*Work order*
Skip the images and restate every line of the records exactly.

*Record excerpts*
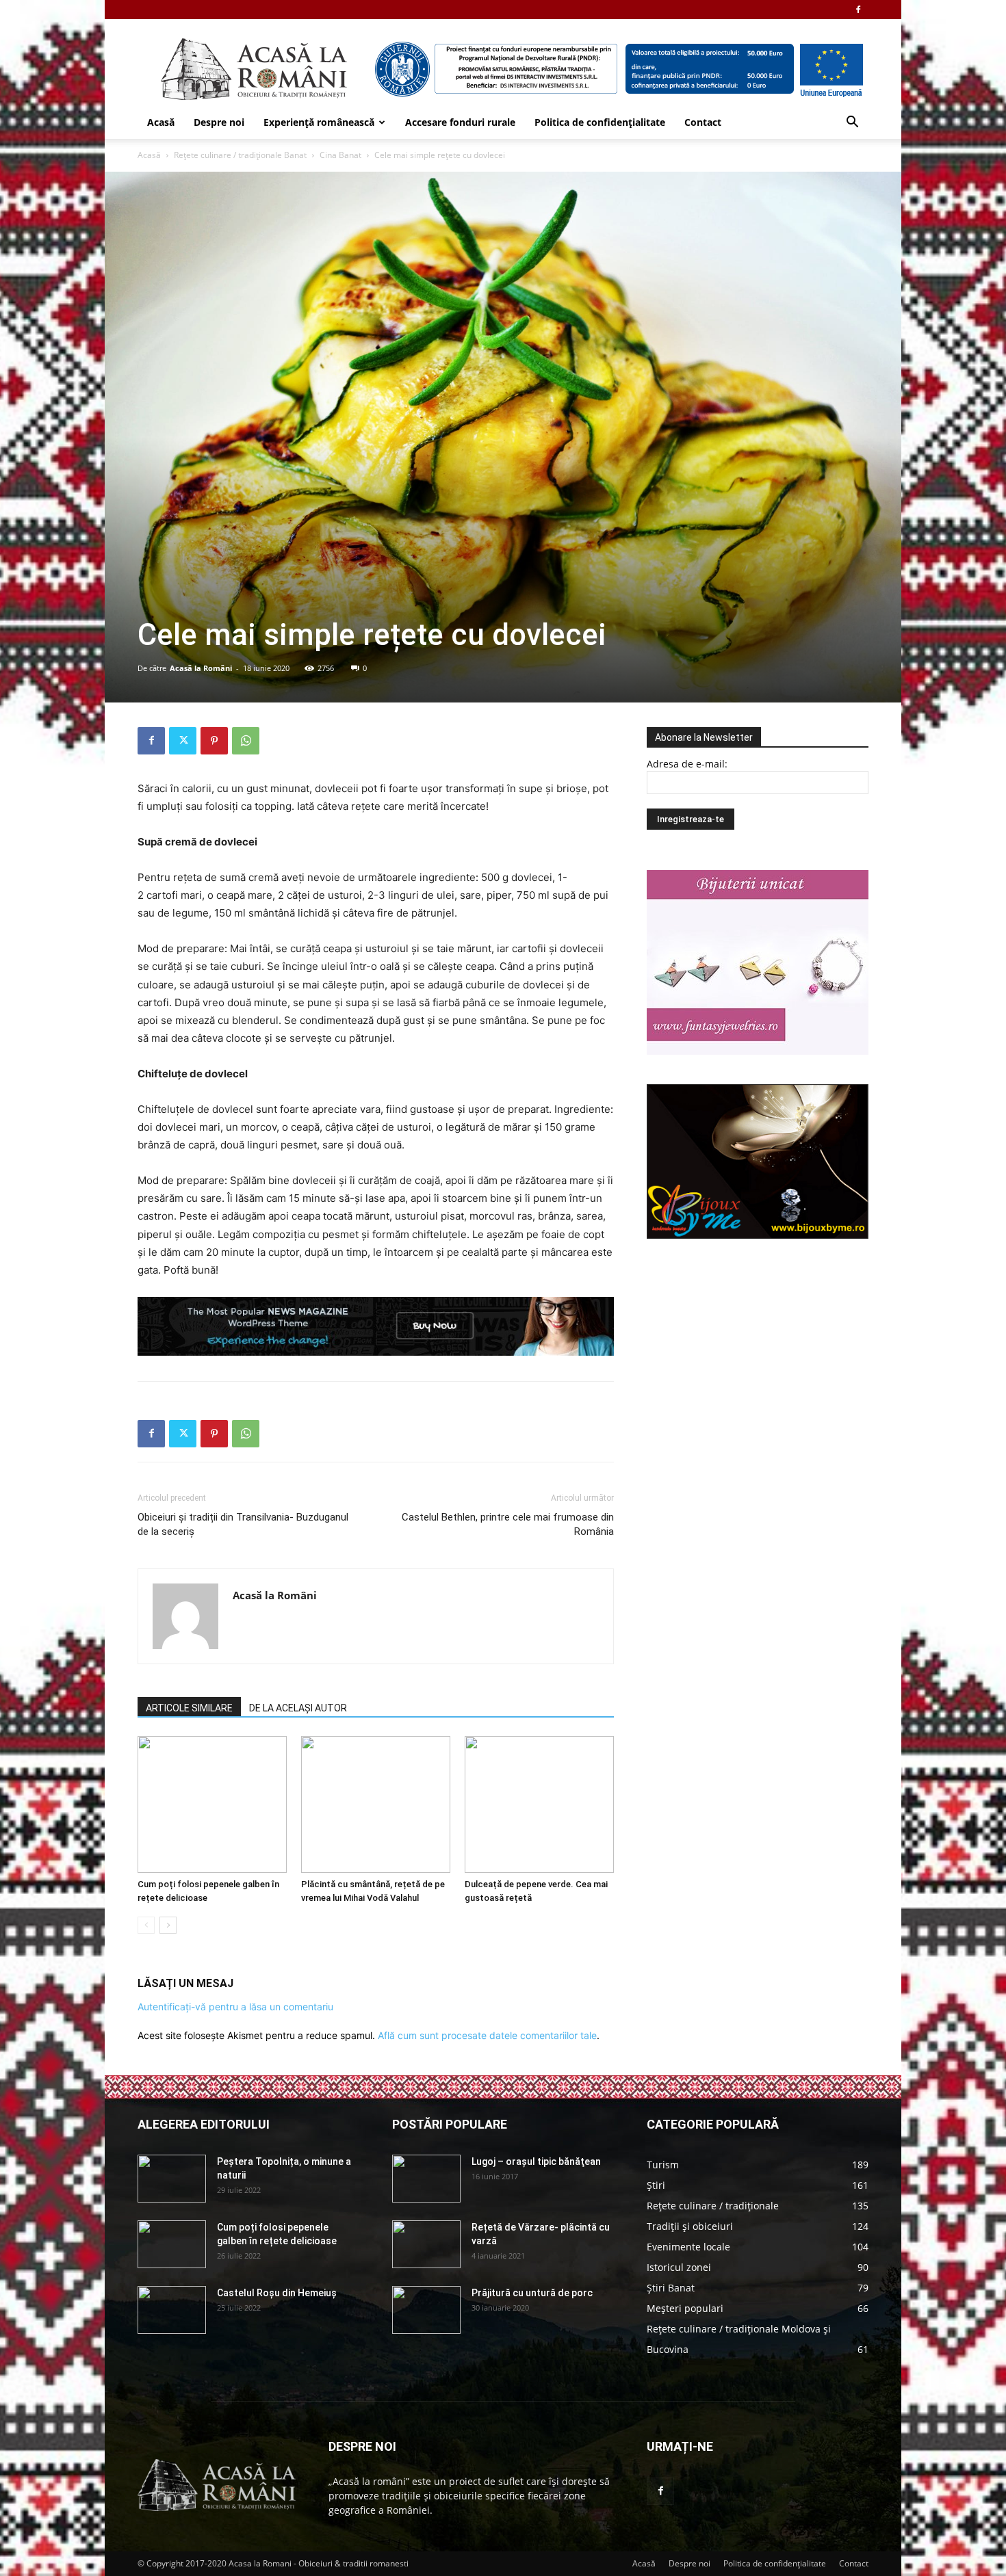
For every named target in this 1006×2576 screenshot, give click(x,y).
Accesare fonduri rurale (460, 122)
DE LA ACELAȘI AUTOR (298, 1708)
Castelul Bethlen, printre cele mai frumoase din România (508, 1524)
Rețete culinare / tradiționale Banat (240, 155)
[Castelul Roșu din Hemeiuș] (172, 2310)
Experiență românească (318, 122)
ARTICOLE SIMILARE (189, 1708)
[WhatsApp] (245, 740)
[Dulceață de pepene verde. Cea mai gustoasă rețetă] (539, 1804)
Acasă (161, 122)
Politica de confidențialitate (599, 122)
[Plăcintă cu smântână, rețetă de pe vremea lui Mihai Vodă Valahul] (375, 1804)
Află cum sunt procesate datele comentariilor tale (487, 2035)
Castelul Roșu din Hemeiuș (277, 2292)
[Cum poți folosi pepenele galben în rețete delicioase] (212, 1804)
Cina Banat (340, 155)
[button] (852, 123)
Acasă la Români (201, 668)
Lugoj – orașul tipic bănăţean (536, 2161)
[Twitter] (182, 740)
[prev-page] (146, 1925)
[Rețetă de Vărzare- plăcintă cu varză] (426, 2244)
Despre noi (219, 122)
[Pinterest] (214, 740)
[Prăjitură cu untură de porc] (426, 2310)
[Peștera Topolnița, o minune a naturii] (172, 2179)
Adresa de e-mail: (687, 763)
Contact (702, 122)
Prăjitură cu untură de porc (532, 2292)
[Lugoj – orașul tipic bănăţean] (426, 2179)
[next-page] (168, 1925)
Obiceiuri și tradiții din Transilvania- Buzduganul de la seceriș (243, 1524)
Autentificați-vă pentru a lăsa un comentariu (235, 2006)
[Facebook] (858, 9)
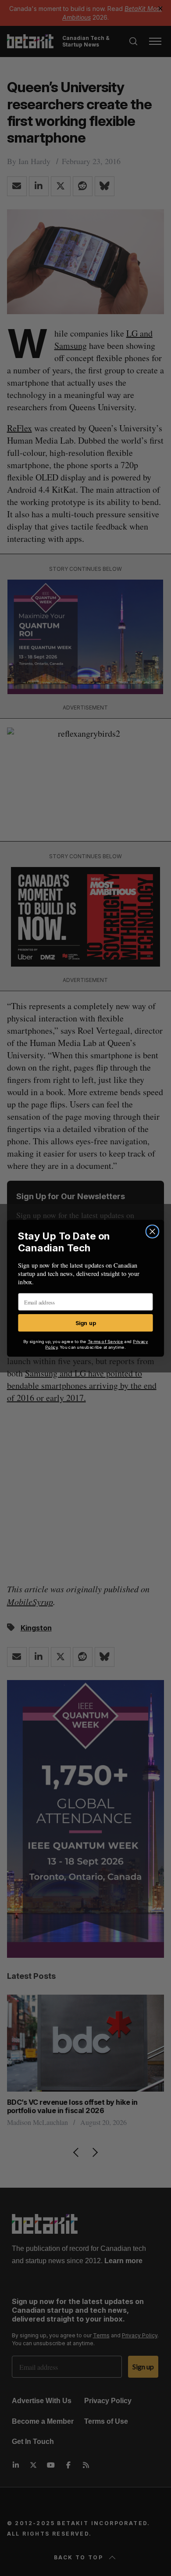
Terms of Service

*Answer area*
For every named target in this 1006×2576 screenshot, give click(x,y).
Accesare fonduri rurale (460, 122)
DE LA ACELAȘI AUTOR (298, 1708)
Castelul Bethlen, printre cele mai frumoase din România (508, 1524)
Rețete culinare / tradiționale Banat (240, 155)
[Castelul Roșu din Hemeiuș] (172, 2310)
Experiență românească (318, 122)
ARTICOLE SIMILARE (189, 1708)
[WhatsApp] (245, 740)
[Dulceață de pepene verde. Cea mai gustoasă rețetă] (539, 1804)
Acasă (161, 122)
Politica de confidențialitate (599, 122)
[Plăcintă cu smântână, rețetă de pe vremea lui Mihai Vodă Valahul] (375, 1804)
Află cum sunt procesate datele comentariilor tale (487, 2035)
Castelul Roșu din Hemeiuș (277, 2292)
[Cum poți folosi pepenele galben în rețete delicioase] (212, 1804)
Cina Banat (340, 155)
[button] (852, 123)
Acasă la Români (201, 668)
Lugoj – orașul tipic bănăţean (536, 2161)
[Twitter] (182, 740)
[prev-page] (146, 1925)
[Rețetă de Vărzare- plăcintă cu varză] (426, 2244)
Despre noi (219, 122)
[Pinterest] (214, 740)
[Prăjitură cu untură de porc] (426, 2310)
[Peștera Topolnița, o minune a naturii] (172, 2179)
Adresa de e-mail: (687, 763)
Contact (702, 122)
Prăjitură cu untură de porc (532, 2292)
[Lugoj – orașul tipic bănăţean] (426, 2179)
[next-page] (168, 1925)
Obiceiuri și tradiții din Transilvania- Buzduganul de la seceriș (243, 1524)
Autentificați-vă pentru a lăsa un comentariu (235, 2006)
[Facebook] (858, 9)
Terms of Service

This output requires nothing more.